Je ne suis pas juriste. En tout cas jusqu’à présent. Je ne crois pas qu’on ait forcément besoin de porter une robe dans le climat caniculaire africain pour lire et comprendre un document de justice dans un langage accessible à tous (à part quelques jargons nébuleux qu’on peut aussi rapidement déchiffrer et contextualiser a l’aide de Google ou Wikipedia et autres.)
Je parle d’un cas particulier. Mais il peut être généralisé. C’est celui du jeune Mamadi Conde alias ‘’Madic100 frontières, activiste d’un parti de l’opposition de son état. Je précise ici que je ne connais pas l’individu en question. Ce n’est pas l’important.
Il écope de plusieurs années de prison selon la juge, qui justifie sa décision par une série de chefs d’accusations dans un français que seul un diplômé de la Sorbonne peut comprendre.
Dans l’ensemble, il lui est reproché de diffamer par internet les autorités, via Internet.

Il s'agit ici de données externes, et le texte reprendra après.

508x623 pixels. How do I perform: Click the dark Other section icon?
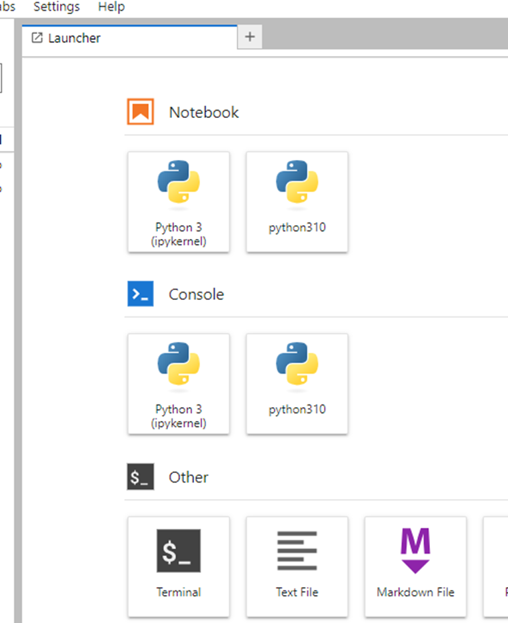tap(141, 477)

Sans armes, ni flèche. Seulement par internet. Il faut rappeler ici qu’aucune vie humaine n’est à déplorer, Dieu merci, suite à cette diffamation sur internet. Contrairement aux détournements à ciel ouvert que nos juges, pour des raisons qu’eux seuls savent, refusent d’instruire. On dirait que les procès des auteurs de détournement sont le totem absolu de la justice guinéenne. On a tout fait, mais elle ne veut jamais entendre parler de ca. On ne sait vraiment pas pour quelles raisons. Et les arguments portant sur la “procédure judiciaire” et le “manque de moyens” avancés à la pelle par les juges n’arrivent pas à convaincre. On peut plutôt parler d’un manque de volonté de la Justice. Justice sans volonté n’est que ruine d’une nation, crierait Rabelais, s’il vivait pour voir le comportement de la justice dans ce pauvre pays.
Je me suis posé la question de savoir sur quelles bases repose la justice guinéenne pour rendre des verdicts ridicules, parfois à la limite de la schizophrénie, à travers des jugements en décalage apparent avec les réalités africaines?

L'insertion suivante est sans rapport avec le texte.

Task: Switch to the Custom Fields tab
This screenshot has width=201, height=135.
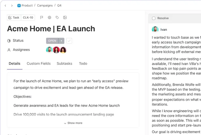Action: tap(39, 64)
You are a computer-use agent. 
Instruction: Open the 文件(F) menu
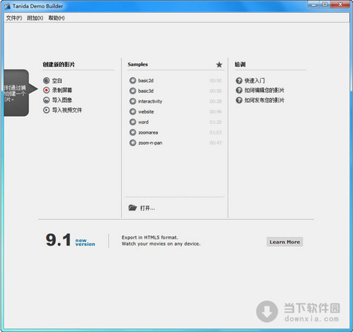pos(14,18)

La justice guinéenne tire-t-elle sa raison d’être de l’Afrique ou d’ailleurs ? C’est la question que l’on pourrait se poser au regard des peines distribuées à tour de bras, comme des bonbons, pour des fautes ou erreurs qui ont d’autres remèdes en Afrique.

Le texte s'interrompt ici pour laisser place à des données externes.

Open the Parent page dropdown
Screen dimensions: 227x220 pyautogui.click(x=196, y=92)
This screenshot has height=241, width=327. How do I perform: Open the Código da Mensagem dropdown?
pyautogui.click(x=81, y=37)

Animé de cette curiosité, je suis tombé sur des documents, dont entre autres (Droit juridique de la Guinée) qui ont fini par justifier mes craintes les plus cauchemardesques. A savoir que la justice guinéenne ne puise pas sa propre origine juridique de son propre pays comme à l’image du Case law anglais qui est un des piliers du système juridique anglais. Les juges anglais ont construit leur canon juridique rien que sur la base de l’expérience anglaise. La justice guinéenne, malheureusement, ne fait aucun effort pour donner ne serait-ce qu’un contenu au panier de son nom qui est pour le moment troué par des décisions irrationnelles de ses animateurs qui heurtent le bon sens. Cette justice fonctionne dans un monde parallèle, d’où le grand niveau de méfiance et d’incompréhension des populations envers certaines de ses oukases.
Système juridique
Le système juridique en Guinée est fortement inspiré du droit d’origine napoléonienne. Vous avez bien lu: ‘’loi napoléonienne’’. Allons encore plus loin pour se demander: c’est quoi cette loi napoléonienne?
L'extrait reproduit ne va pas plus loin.